The use of the term, although it has been maintained on the Island to designate the small businesses that have survived economic centralism, has been officially impregnated since that time with a derogatory, elitist and ideological character. However, in the general population it is a term used to designate a stand or street vendor that manages to offer a bite to eat when out and about.  

During the meeting on August 19, Cristina Escobar, a Cuban television reporter, affirmed that “there is a sense of urgency of what needs to be changed within the ICRT.” She regretted that on July 11 “the Cuban press did not cover what happened in the street” and for that reason the people had to “take what others said.”

“The orders were to defend the building and not go out into the street, our cameras did not go out and the narrative was defined by others.”

On that day she acknowledged that “the issue of what happened to the detainees is pending” but also “the heroic” nature of the police’s actions.
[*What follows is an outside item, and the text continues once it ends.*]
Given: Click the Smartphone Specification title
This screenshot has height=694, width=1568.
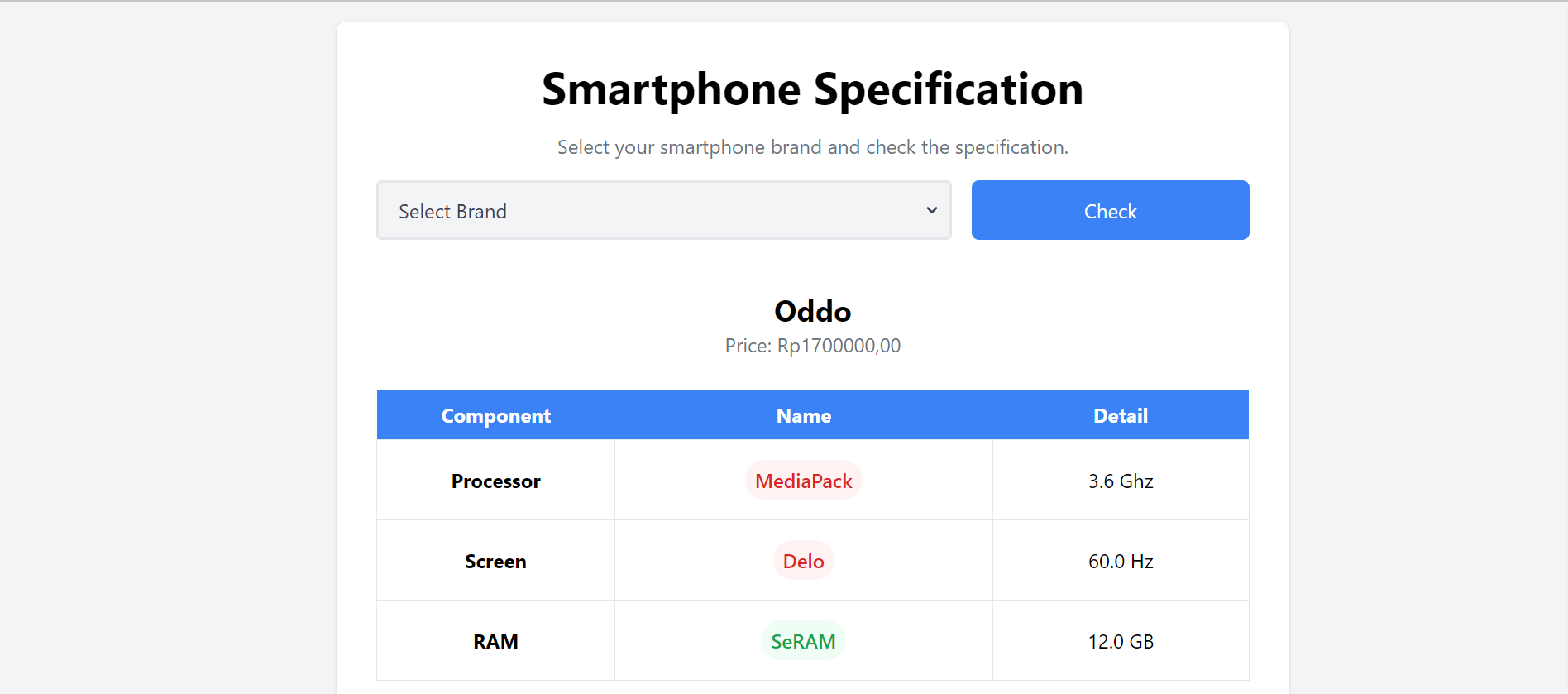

In addition, she pointed out that “there is a Cuba not reported in the media” and for that reason “there are a large number of young people who are proud that they do not watch the news.”
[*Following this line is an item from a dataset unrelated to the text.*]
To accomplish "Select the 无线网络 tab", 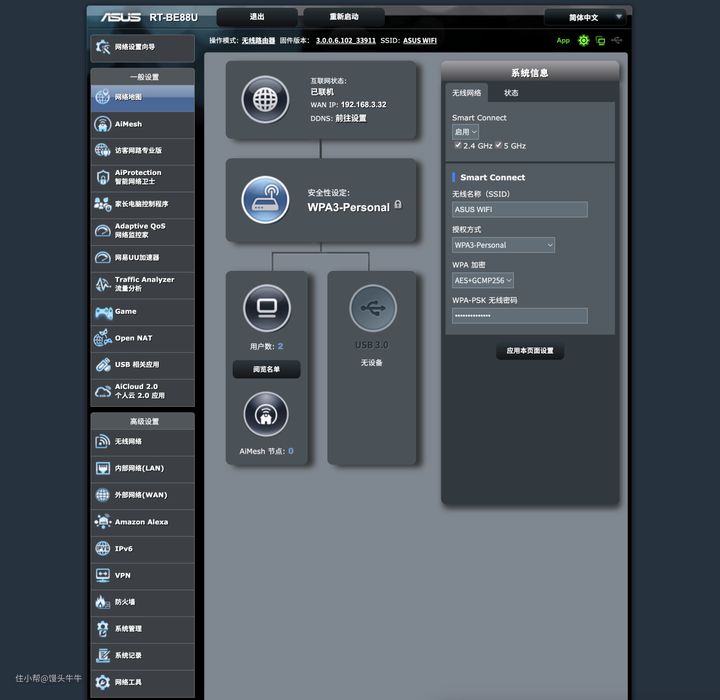I will coord(466,93).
“We do not have hegemony, but we have to go fight for that audience,” Escobar added.

14ymedio’s Newsroom, located in a apartment building constructed 36 years ago by workers who mostly were employees of the ICRT, has received some opinions from our neighbors. Disbelief, surprise, but also imagining that “some of this was cooking years ago and could happen at any time,” are the most listened to opinions.

“This is the new Battle of Ideas but there is nothing left to fight or defend,” said a retired cameraman living in the building. “Get ready, television takes money and a lot of money, if they want to relaunch everything, they will have to have many resources because in that building there is no camera that works or even a toilet that works.”

Read more from Cuba here on Havana Times.

2 thoughts on “The New Ministry of Truth Launched in Cuba

  • As I have previously maintained, the communist system will eventually rot from within – like a barrel of rotten apples. The question is when? Change is anathema for the constipated minds of the apparatchiks, who can only conceive of ever tightening the screws.

  • Bla, bla, bla. I am married to one of the former Cuban morning national news anchors. It is quite true that this “reorganization” has been talked about for years. It is also true that the real purpose behind this taking place at this time is because Cuba’s image was destroyed in the international media markets because of the hundreds of cell phone videos that managed to escape the island, many of which in real time. Cuba knows very well that the economic hole they find themselves in today is only getting worse and without international help, certain doom is guaranteed. International images matter now more than ever. To this end, the Castro dictatorship will use this warmed over ministry to try to root out social media opposition. This is a fools errand. Too many thumb drives exist that can be uploaded in Miami. But what I really think? More bla, bla, bla. Cuba’s fate is sealed. This IICS crap can do little to change anything.